There were still several urchin quills in the front edge of the pad of my left foot, between the ball and the base of my big toe. I remember dealing with way more urchins at this same spot, 20 years ago.  The cobbles are slippery and the urchins grow well in the gaps between the stones.

It works perfectly; the feet struggle to grip a slippery rock until a wave pushes you off balance, and simultaneously obscures the sea floor; then the foot can freely slide into the void where the waiting urchin meets it. Some say booties help.  It’s another conundrum then presents itself; the surfboard always feels more intimate barefoot, like sex without the condom.

A solution Arron (a surgical goofy footer who always gets set bombs and rarely blows them) came up with, is to wear the reef shoes out into the line up with a belt around his waist; one of those adjustable nylon-tie-down-things with the plastic clip, like for a back pack. Then, once he is outside, he straps the shoes to his waist, allowing his toesies their full roam of the board deck.

I am picturing him now, bottom turning and smiling right at me while I’m paddling up and over the shoulder, me staring back at him as he is happily being chased down by a perfect, massive, spinning vortex of water…booties strapped to his waist belt.

I am so inspired by his love of and dedication to the art of surfing; my mind drifting off to thoughts of sitting next to him on our boards, watching him paddle for bumps that transform into beautiful walls as he intuitively finds the perfect take off spot, late and deep; watching him effortlessly drop and simultaneously pop to his feet, then settle into a hard, fast bottom turn as the wave passes under me. Looking shoreward at the wave back, I try to track him and see glimpses of his long hair flying behind his head, followed by spray flying skyward.

 Some say there are fewer urchins now because the hurricane flooded the river with rain and the freshwater did them in.  Others say the heavy, seafloor-hitting shrimp boats wacked most of them. The same goes for the puffer fish corpses laying all over the beach berm. Was it the hurricane? Was it the shrimp boats? Maybe it’s the impact of the surfers. It’s all relative and rhythmic; storms coming and going as clouds move across the horizon, blanketing the silver sea.
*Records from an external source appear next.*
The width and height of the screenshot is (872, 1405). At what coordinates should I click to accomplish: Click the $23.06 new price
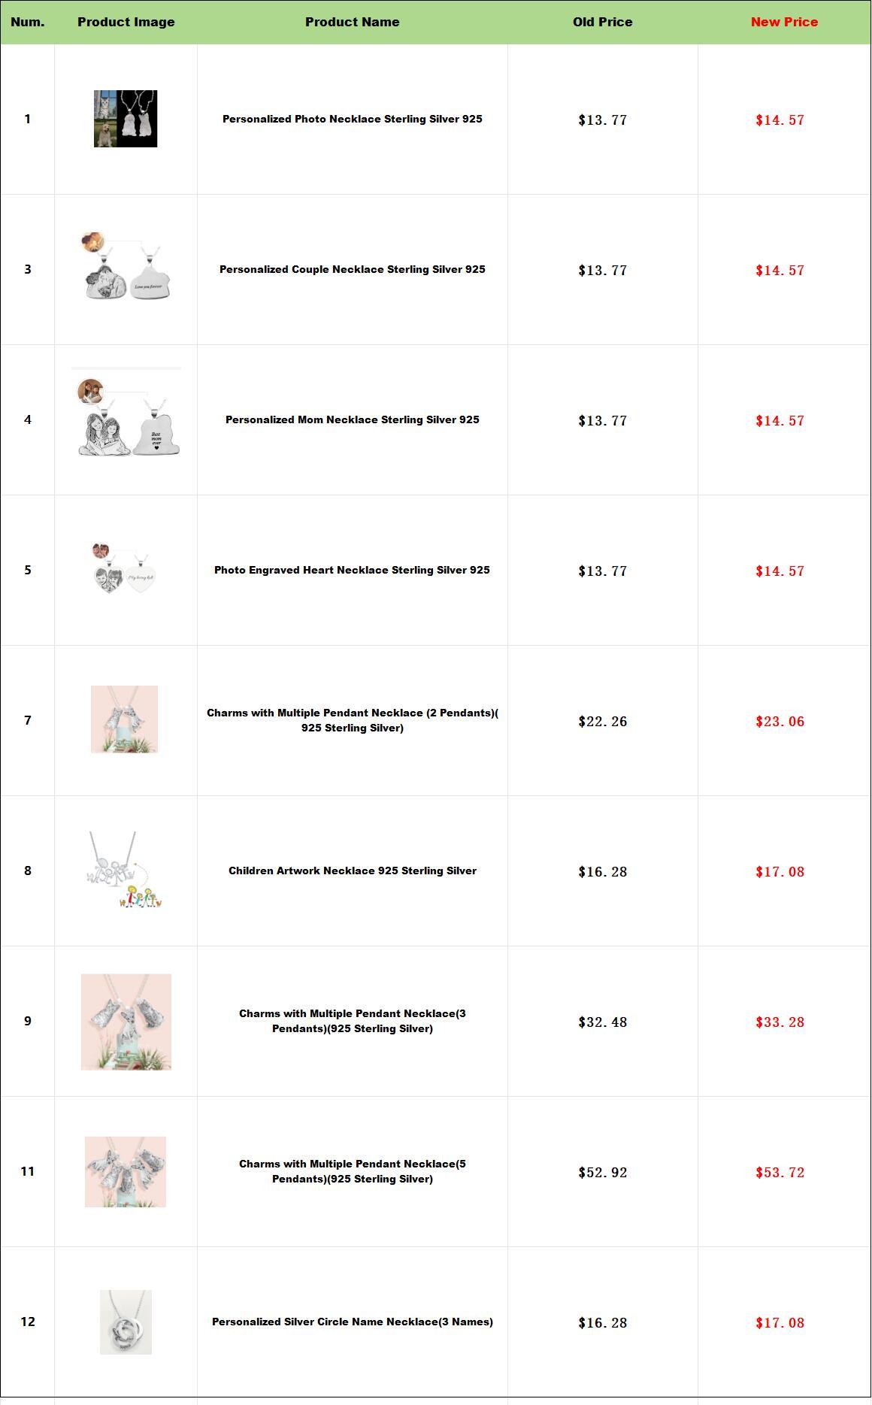(780, 722)
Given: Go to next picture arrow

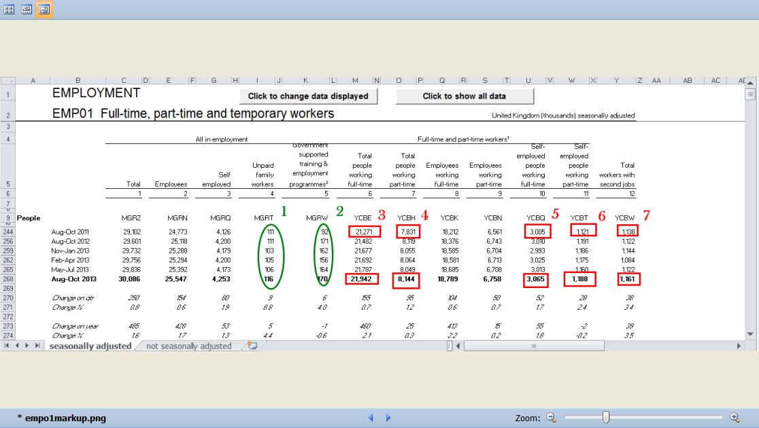Looking at the screenshot, I should tap(388, 418).
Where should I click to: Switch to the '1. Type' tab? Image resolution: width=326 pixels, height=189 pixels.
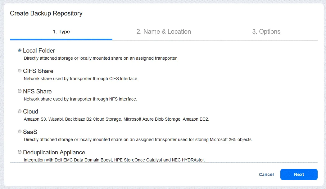61,32
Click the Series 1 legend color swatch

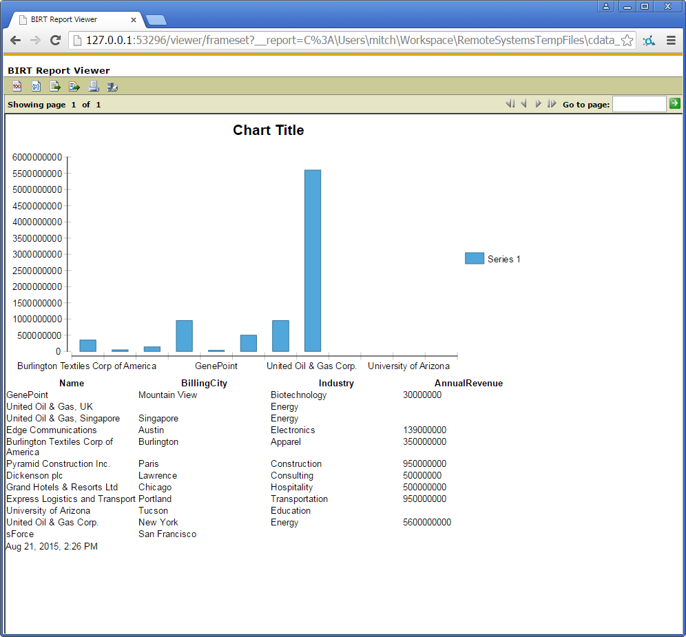coord(474,258)
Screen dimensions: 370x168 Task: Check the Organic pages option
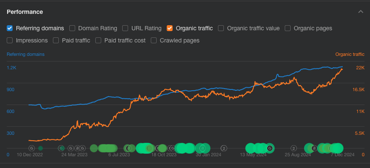288,29
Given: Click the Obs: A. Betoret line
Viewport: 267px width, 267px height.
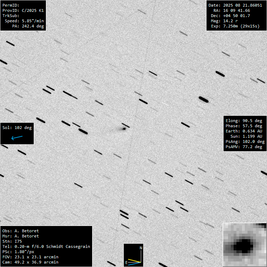Looking at the screenshot, I should (x=21, y=231).
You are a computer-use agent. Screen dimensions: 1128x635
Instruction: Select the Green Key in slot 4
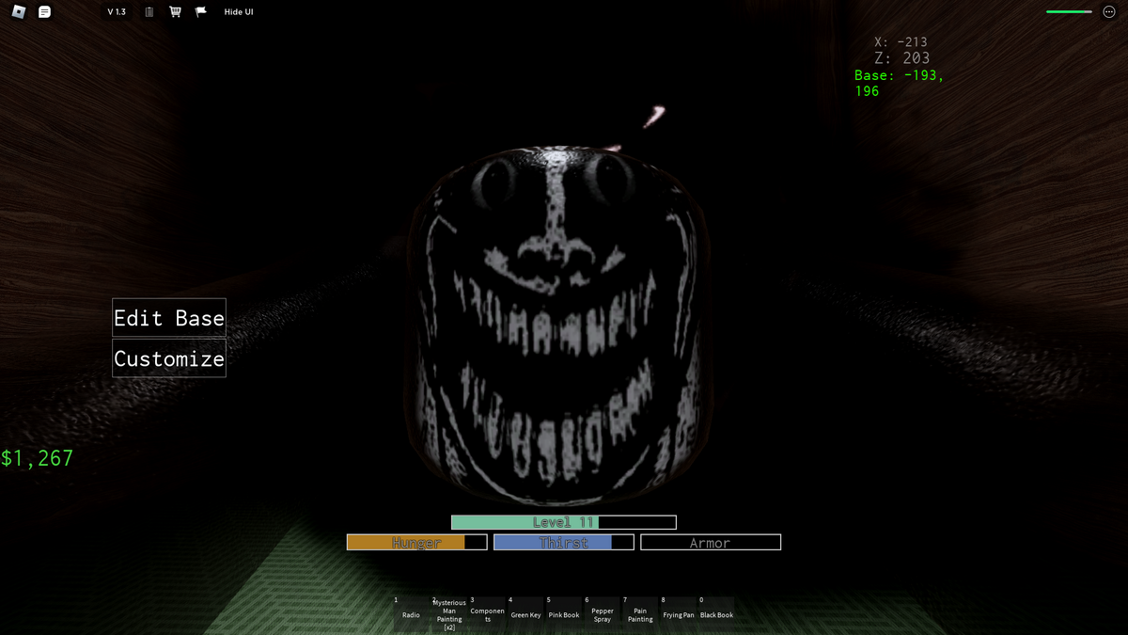(x=525, y=611)
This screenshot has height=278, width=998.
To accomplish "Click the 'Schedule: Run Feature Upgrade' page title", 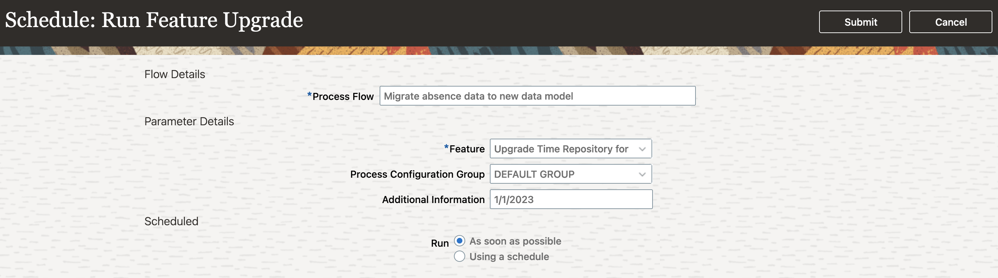I will coord(154,20).
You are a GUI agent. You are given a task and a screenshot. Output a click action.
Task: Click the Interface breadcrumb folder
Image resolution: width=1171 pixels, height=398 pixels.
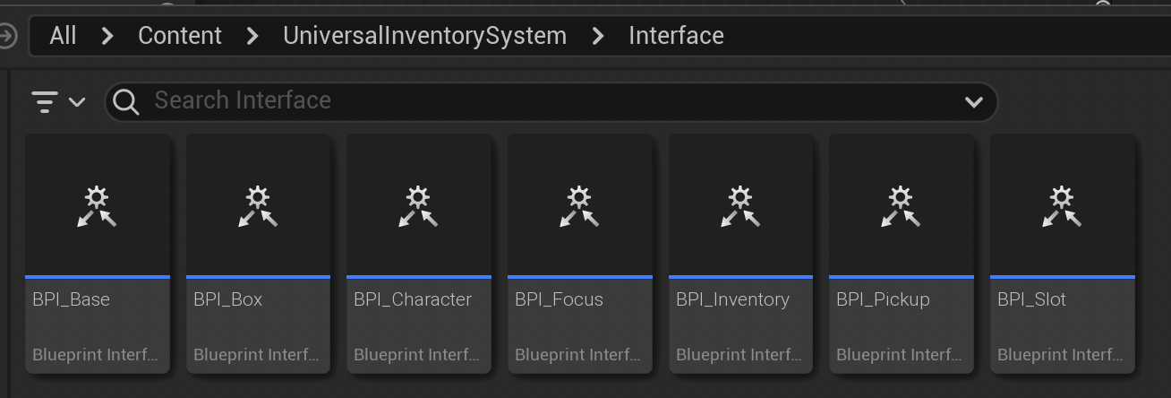point(676,36)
But now, the cracking sets begging for our attention, we all intuitively adjust our gaze from our friends’ faces, and the shadows and the sunrise, on out to sea as we are all unconsciously tuned into the thunder of the point. The energy of the Sea and Earth are crying like a sacred baby to a Mother, each in need of intimacy.

“Right on”, I said, mostly to Lisa; “I might have bumped into him 22 years ago. That was the last time I camped out here for any length of time.”

Tom Jones. CraZy. Dutch oven. Urchins. I turned my wetsuit right-side-out in the last of the long shadows.